University of Edinburgh spinout Exergy3 has raised £10m in seed funding to scale its proprietary technology and address industrial decarbonisation, grid balancing and energy security.
Exergy3 is an innovative cleantech company that specialises in ultra-high temperature thermal energy storage solutions. Its mission is to revolutionise the clean heat market by providing scalable, affordable and sustainable sources of clean industrial heat that enable the global transition to a low-carbon future.
Industrial heat represents a significant share of global energy demand and emissions, yet remains structurally difficult to decarbonise due to its requirement for high, continuous temperatures across a wide range of processes.
At the same time, increasing volumes of renewable electricity are reduced as the system struggles to absorb generation in real time.

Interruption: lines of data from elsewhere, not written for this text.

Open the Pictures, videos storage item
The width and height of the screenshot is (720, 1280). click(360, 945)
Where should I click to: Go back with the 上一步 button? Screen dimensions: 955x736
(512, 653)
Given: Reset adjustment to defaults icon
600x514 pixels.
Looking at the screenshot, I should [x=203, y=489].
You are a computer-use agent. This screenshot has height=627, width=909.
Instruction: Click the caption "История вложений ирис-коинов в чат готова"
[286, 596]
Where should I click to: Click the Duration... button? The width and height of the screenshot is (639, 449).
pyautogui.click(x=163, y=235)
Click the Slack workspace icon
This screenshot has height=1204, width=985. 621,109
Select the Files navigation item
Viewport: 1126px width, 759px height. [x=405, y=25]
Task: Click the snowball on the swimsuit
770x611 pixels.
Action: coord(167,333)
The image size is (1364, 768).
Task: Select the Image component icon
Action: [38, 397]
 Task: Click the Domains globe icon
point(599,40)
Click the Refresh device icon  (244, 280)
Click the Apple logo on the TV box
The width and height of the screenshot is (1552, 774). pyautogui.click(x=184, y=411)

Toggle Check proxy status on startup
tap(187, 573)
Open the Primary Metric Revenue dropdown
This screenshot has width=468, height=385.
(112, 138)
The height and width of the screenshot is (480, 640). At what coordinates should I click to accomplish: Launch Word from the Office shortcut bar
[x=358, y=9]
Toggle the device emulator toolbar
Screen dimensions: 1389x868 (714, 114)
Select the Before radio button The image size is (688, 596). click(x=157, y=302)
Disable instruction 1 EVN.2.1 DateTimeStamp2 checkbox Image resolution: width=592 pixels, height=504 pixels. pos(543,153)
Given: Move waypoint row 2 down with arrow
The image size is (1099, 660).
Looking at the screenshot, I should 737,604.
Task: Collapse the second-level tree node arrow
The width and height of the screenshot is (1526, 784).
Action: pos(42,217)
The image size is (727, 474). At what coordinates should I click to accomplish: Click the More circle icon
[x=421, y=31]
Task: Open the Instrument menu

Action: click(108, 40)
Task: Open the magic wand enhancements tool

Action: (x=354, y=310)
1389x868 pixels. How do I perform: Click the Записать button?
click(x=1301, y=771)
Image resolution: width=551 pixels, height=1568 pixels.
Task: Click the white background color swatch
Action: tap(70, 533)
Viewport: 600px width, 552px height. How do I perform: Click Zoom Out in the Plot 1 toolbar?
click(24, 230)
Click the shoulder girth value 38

Exergy3 is built to address this mismatch with technology that converts surplus renewable electricity – such as curtailed wind power – into high-temperature heat for industrial use, turning excess generation into a usable energy source rather than wasted supply.
The funding will be used to scale its manufacturing capacity, expand the team and enable broad deployment across industrial sites. The startup will also open a Munich office later this quarter as part of its expansion into Germany.
“These are two sides of the same problem – industry needs reliable, high-temperature heat while large amounts of renewable electricity are going to waste,” says Markus Rondé, CEO of Exergy3.
“Exergy3 brings them together, turning surplus renewable power into reliable, low-cost heat for industry. That means lower emissions, lower energy costs and a more resilient energy system. This funding allows us to move rapidly from pilot to commercial deployment.”
The seed round was led by Axeleo Capital, with participation from Bavaria-based public venture capital investor Bayern Kapital and Singapore-based Kibo Invest. Existing investors Scottish Enterprise, Zero Carbon Capital and Old College Capital, the University of Edinburgh’s in-house venture investment fund, also participated.